◆ **YOUR INSTRUCTIONS**: Below are records. Copy every line with "resolution" in it.

◆ **PROVIDED ENTRIES**:

○ ○ ○ ○ ○ ○ ○

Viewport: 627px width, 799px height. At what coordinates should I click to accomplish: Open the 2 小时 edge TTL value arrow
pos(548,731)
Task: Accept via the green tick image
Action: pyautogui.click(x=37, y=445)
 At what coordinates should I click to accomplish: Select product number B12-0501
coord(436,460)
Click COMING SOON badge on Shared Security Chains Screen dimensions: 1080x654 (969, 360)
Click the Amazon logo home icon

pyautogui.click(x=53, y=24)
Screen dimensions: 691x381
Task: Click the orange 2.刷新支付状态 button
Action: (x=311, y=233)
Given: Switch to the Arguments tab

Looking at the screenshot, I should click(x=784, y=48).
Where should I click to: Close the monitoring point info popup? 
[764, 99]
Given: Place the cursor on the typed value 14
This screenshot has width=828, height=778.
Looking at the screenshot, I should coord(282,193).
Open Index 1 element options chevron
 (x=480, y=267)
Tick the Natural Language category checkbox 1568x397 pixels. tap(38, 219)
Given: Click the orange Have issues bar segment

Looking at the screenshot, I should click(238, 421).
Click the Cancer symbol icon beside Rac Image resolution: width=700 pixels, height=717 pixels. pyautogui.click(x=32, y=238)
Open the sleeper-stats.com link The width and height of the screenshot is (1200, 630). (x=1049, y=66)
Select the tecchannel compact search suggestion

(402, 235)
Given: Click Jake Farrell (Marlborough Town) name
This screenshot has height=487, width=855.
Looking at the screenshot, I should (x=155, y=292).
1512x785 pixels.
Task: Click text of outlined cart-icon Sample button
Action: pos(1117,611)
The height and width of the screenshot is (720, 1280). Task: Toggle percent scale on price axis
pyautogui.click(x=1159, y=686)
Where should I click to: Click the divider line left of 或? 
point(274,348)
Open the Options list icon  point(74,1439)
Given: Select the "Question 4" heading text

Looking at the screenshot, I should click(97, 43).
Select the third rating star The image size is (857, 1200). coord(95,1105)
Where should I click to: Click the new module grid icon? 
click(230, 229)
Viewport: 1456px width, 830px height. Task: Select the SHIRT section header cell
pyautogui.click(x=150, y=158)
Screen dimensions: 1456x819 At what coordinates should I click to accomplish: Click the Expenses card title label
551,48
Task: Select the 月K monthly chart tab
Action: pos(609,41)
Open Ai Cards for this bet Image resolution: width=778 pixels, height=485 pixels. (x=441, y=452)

○ ○ ○ ○ ○ ○ ○

◆ **ANSWER BOX**:
Click the Cancer symbol icon beside Rac Image resolution: width=700 pixels, height=717 pixels. pyautogui.click(x=32, y=238)
Open Ai Cards for this bet Image resolution: width=778 pixels, height=485 pixels. (x=441, y=452)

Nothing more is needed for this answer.